▶ [Exercise prompt] Please recast the records below as a Markdown table with the columns Row and Line. Give each nonblank line its own row and number the rows in order.

▶ [Source material]

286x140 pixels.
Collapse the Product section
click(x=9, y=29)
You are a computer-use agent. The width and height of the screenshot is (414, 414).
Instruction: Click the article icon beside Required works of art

▶ [Answer to the problem]
| Row | Line |
|---|---|
| 1 | 286x140 pixels. |
| 2 | Collapse the Product section |
| 3 | click(x=9, y=29) |
| 4 | You are a computer-use agent. The width and height of the screenshot is (414, 414). |
| 5 | Instruction: Click the article icon beside Required works of art |